— What this task involves —
Rewrite all the records below, replacing each "Region" with "District" and changing nothing else. Leave the pictures out.

— Records provided —
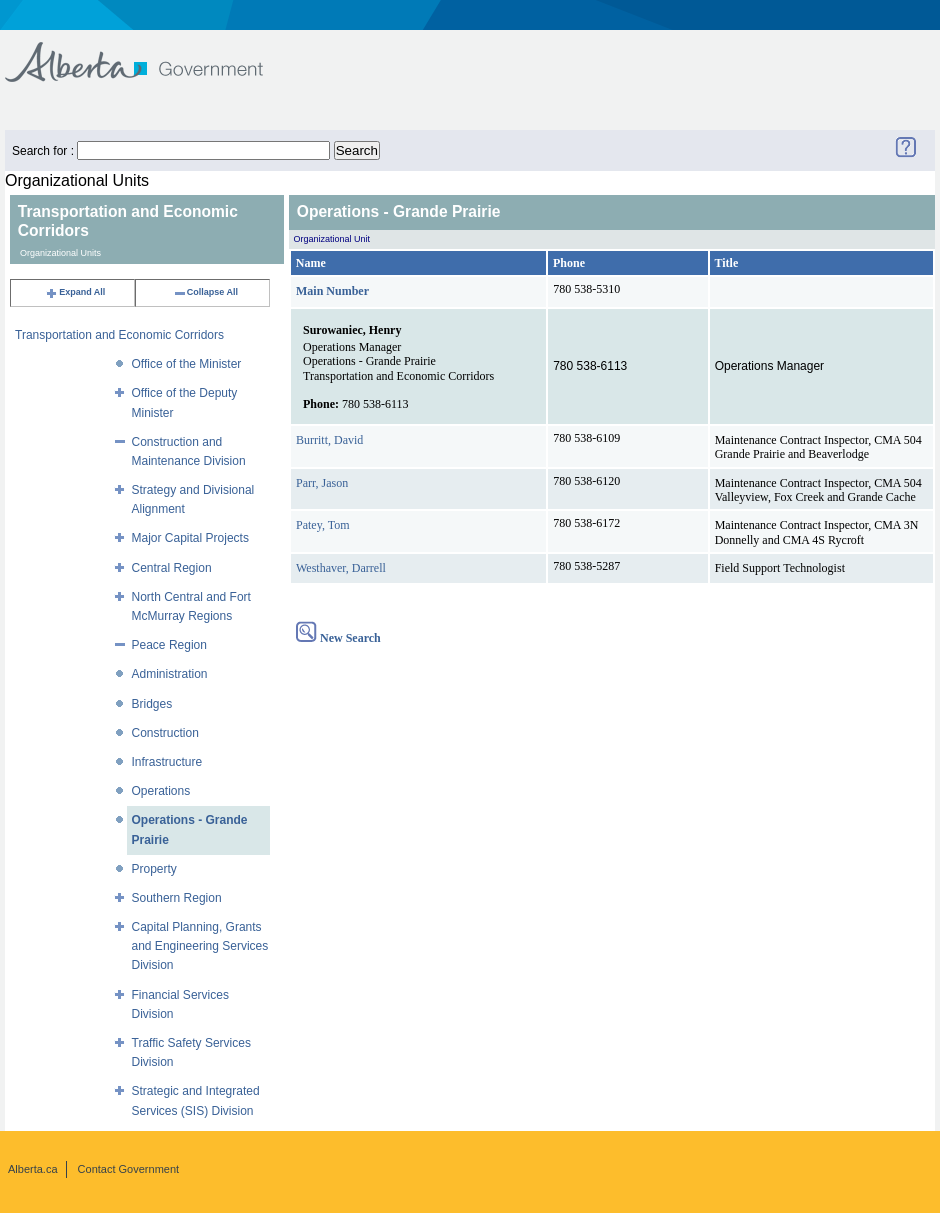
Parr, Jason (322, 483)
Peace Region (169, 645)
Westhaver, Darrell (341, 568)
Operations (161, 791)
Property (154, 869)
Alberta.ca (33, 1169)
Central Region (172, 568)
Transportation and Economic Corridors (119, 335)
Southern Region (177, 898)
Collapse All (205, 292)
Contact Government (129, 1169)
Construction (165, 733)
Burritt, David (329, 440)
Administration (170, 674)
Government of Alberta (150, 52)
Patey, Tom (323, 525)
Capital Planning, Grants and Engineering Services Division (200, 946)
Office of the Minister (187, 364)
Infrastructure (167, 762)
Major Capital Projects (190, 538)
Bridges (152, 704)
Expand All (75, 292)
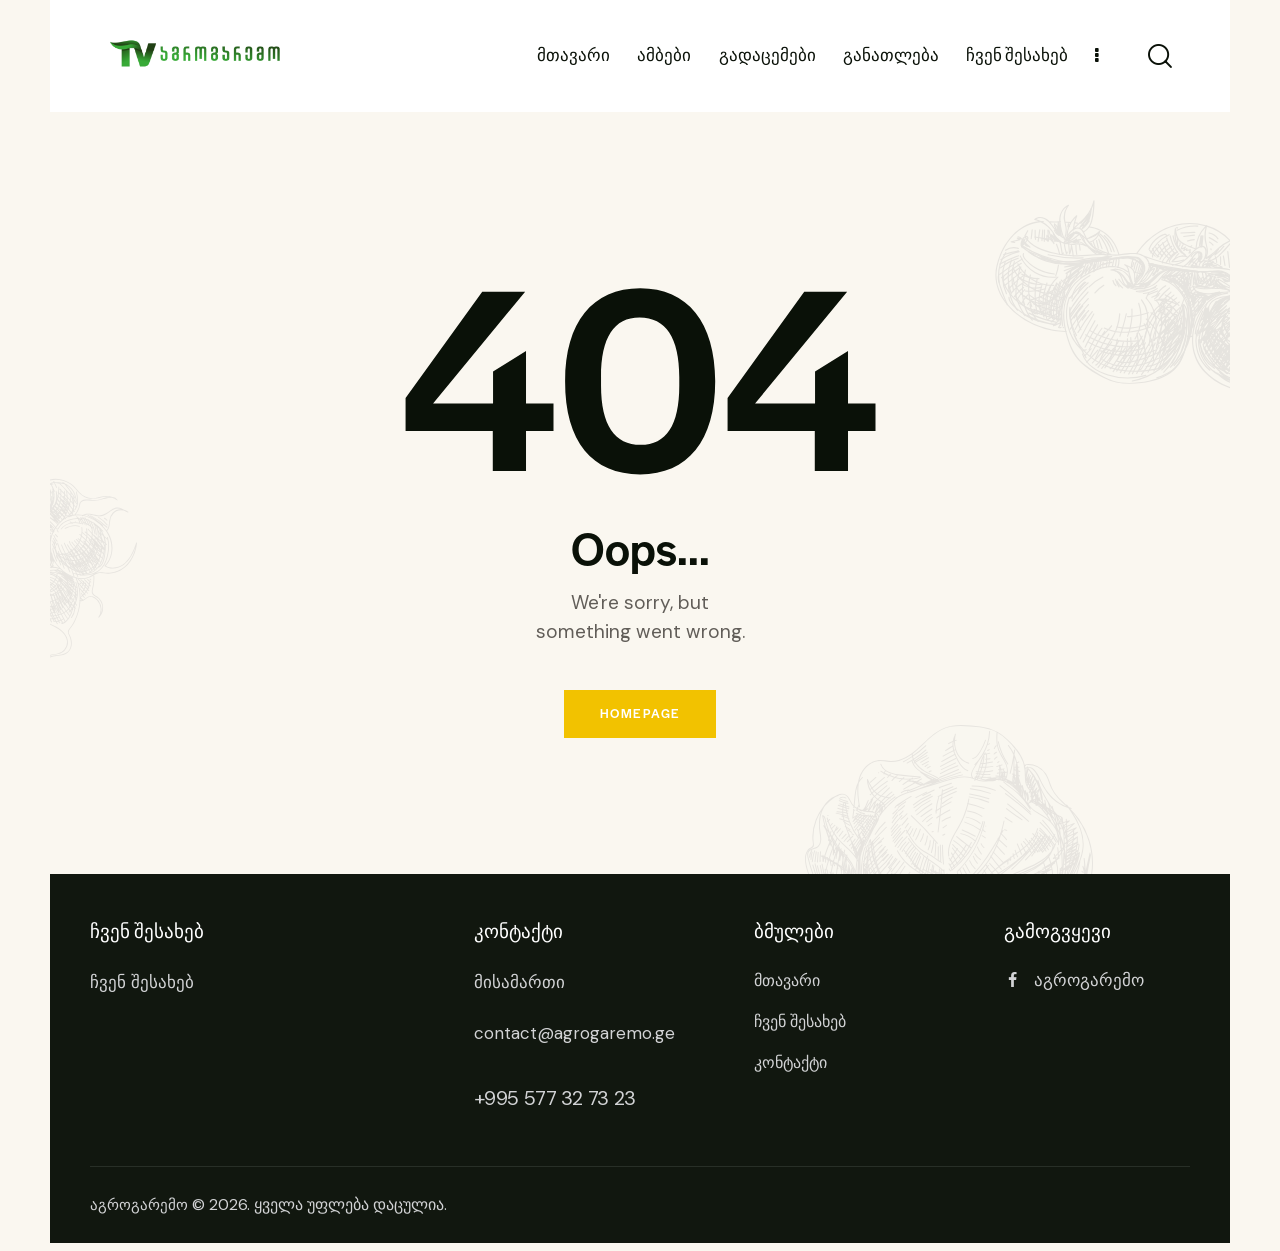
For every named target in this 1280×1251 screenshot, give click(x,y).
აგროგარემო (141, 1213)
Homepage (640, 718)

— Reply to the exercise —
Parr, Jason (322, 483)
Peace District (169, 645)
Westhaver, Darrell (341, 568)
Operations (161, 791)
Property (154, 869)
Alberta.ca (33, 1169)
Central District (172, 568)
Transportation and Economic Corridors (119, 335)
Southern District (177, 898)
Collapse All (205, 292)
Contact Government (129, 1169)
Construction (165, 733)
Burritt, David (329, 440)
Administration (170, 674)
Government of Alberta (150, 52)
Patey, Tom (323, 525)
Capital Planning, Grants and Engineering Services Division (200, 946)
Office of the Minister (187, 364)
Infrastructure (167, 762)
Major Capital Projects (190, 538)
Bridges (152, 704)
Expand All (75, 292)
For every named target in this 1280×1251 screenshot, give click(x,y).
აგროგარემო (141, 1213)
Homepage (640, 718)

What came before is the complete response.